The electrolyte was in a rotary evaporator at a temperature from 500C and a pressure of about 20 torr, the residue with four times 1000 Stirred out g of hexane, concentrated the hexane phase and fractional distillation disassembled. The fraction (405 g) passing over at 85 ° -90 ° C. below 0.2 bar was determined by gas chromatography Analysis of about 90 ° from p-benzoquinone tetramethyl ketal.

This corresponds to a material yield of about 60, based on the used anisole.

Example 4: In a test arrangement as described in example (3) were 270 g of anisole in an electrolyte consisting of 35 g of potassium fluoride and 2400 g of methanol, at 250-27 "C with a current of 30 amperes at a cell voltage electrolyzed from 5 - 6 volts up to a current passage of 250 Ah.
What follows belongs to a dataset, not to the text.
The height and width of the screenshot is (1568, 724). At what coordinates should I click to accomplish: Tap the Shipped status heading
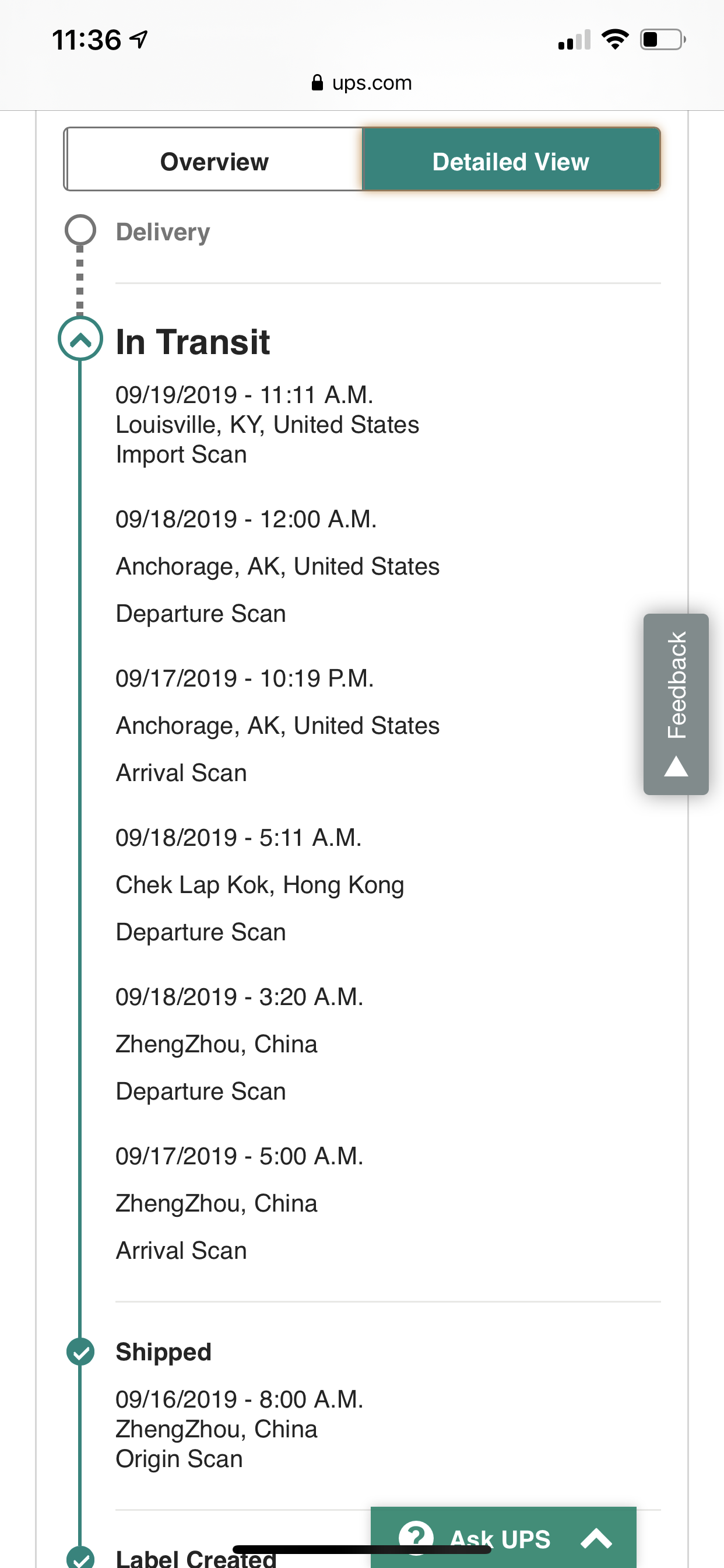point(164,1352)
The electrolysis was started by adding 2.1 g of potassium methylate a pH of about 11.7 becomes established; during the electrolysis the pH rose to about 12.5 at.

The amount of p-benzoquinone tetramethylketal determined by iodometric determination in the electrolyte was 0.88 moles; this corresponds to a current efficiency of 38% and a material yield of 65.

Claims (2)

PATENT CLAIMS: f l./Process for the production of p-benzoquinone diketals on electrical Wg by anodic oxidation of benzene starting materials in methanolic solution, which contains compounds that increase conductivity, whereby benzene or in o- or m-position by an alkyl group with 1 to 4 C- Atoms or halogen-substituted anisole in methanol, the less than about 5 percent by weight of water and about 0.2 to 15 percent by weight, based on the electrolyte, of at least one ammonium or alkali fluoride, perchlorate, nitrate, tetrafluoroborate, hexafluorosilicate, hexafluorophosphate , -benzenesulfonate or -p-toluenesulfonate and / or at least one quaternary ammonium and / or phosphonium salt of the formula AxB4-xZ # y # where A is identical or different alkyl radicals with 1 to 4 carbon atoms, B the phenyl radical, x integers of 1 to 4, Z denotes nitrogen or phosphorus and Y = F or SO4C, as a conductive salt and optionally about 0.5 to 10 percent by weight, as well all based on the electrolyte, contains a base that is difficult to oxidize, anodically oxidized at a pH value above 7 on a known anode made of graphite, a metal of the platinum group or their alloys or of PbO2, at a temperature of about -20 to + 600C, to a p-benzoquinone tetramethyl ketal of the formula in which R is hydrogen, an alkyl group with 1 to 4 carbon atoms or halogen, according to patent no .... ... (Patent application P 24 60 754.3) and its 1st addition no. ... ... (Patent application e. ... ....) And 2nd addition no.. ... ... (patent application .. .. ... characterized in that, as further starting compounds for the anodic oxidation, alkoxybenzene derivatives of the formula used, where R has the aforementioned meaning and R1 is an alkyl group with 1 to 4 carbon atoms and in the event that R1 = CH3, R only = H, then in the resulting benzoquinone tetramethyl ketal - if a starting compound with R1 = alkyl group with 2 to 4 atoms is used - an OCH3 group is partially replaced by the alkoxy group with the higher alkyl radical with 2 to 4 atoms. 2. The method according to claim 1, characterized in that in the as Starting compounds used alkoxybenzene derivatives R1 CI3 or C2H6.